The cinematography was superb. Vermeer, like the other painters in the glory years of the Dutch Republic, was concerned with preserving as close a semblance of reality as possible to his buyers. Likewise, the directors took great care to ensure that the movie's colour palette and the camera's framing of scenes replicated the reality of Vermeer's Delft as closely as humanly possible, down to the minutest of tones, even as each individual scene was made a self-contained complete work in itself. The movie was a visual pleasure to watch.
One thing of crucial importance to the plot was the importance of the gaze of Scarlett Johanson's maid, looking outwards towards the viewer.
When Vermeer's wife sees the painting, she reacts by proclaiming and mourning her sense of betrayal (by her husband who painted the maid, by her mother who facilitated the painting by giving Vermeer his wife's pearl earrings). For all of its modernity, Vermeer's Delft is a world where image is preserved privately and carefully, where people--especially women--are keep their images to themselves to avoid their cooption and violation. Vermeer's leering patron is shown as desiring the painting as a form of pornography, as a tolerable replacement for the subject's actual sexual innocence. Vermeer's wife, seeing how her husband captured that gaze while using her own prized earring, reacts exactly as if an act of adultery takes place and tries to destroy the painting with its gaze. One almost understands what proponents of the hijab mean by the intrusive presence of the male gaze; almost, because that genus of assumptions is predicated on the belief of female helplessness in patriarchy.

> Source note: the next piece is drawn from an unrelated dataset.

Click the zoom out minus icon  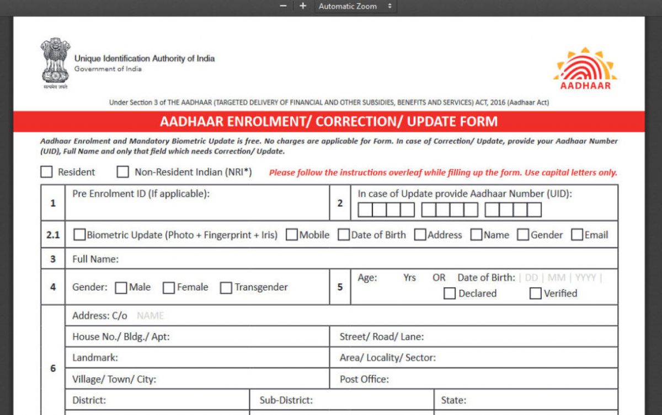coord(282,6)
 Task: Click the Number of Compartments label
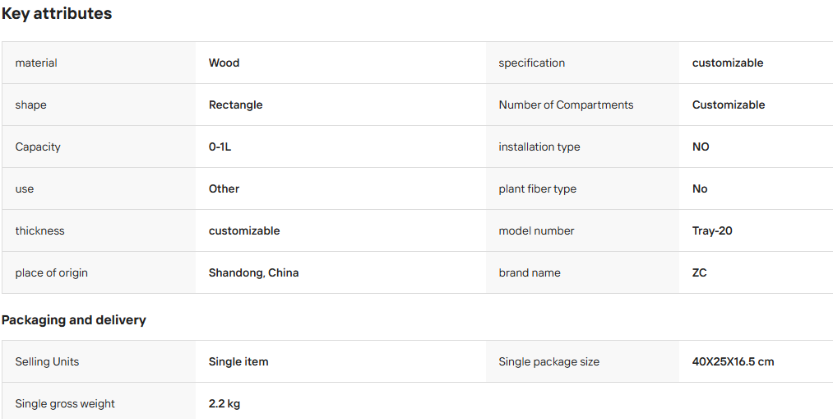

The characters of the movie are memorable. The maid, grows into a sense of her own self coupled with bolstered personal autonomy despite her job's challenges. Scarlett Johanson deserved her accolades. Colin Firth's Vermeer takes note of the maid's beauty, approaching but never achieving actual physical contact despite what is described as an unlikely close working relationship; his wife's sexual jealousy is aptly portrayed, just as Vermeer's mother-in-law's concern for the stability of her household pushes her to unthought-of acts. Vermeer's son Cornelius is given a remarkable presentation, provided an actively hostile rivalry based on pre-adolescent sexual jealousy as much as anything else.
The film is remarkable. I recommend that anyone who hasn't seen it so far see it now.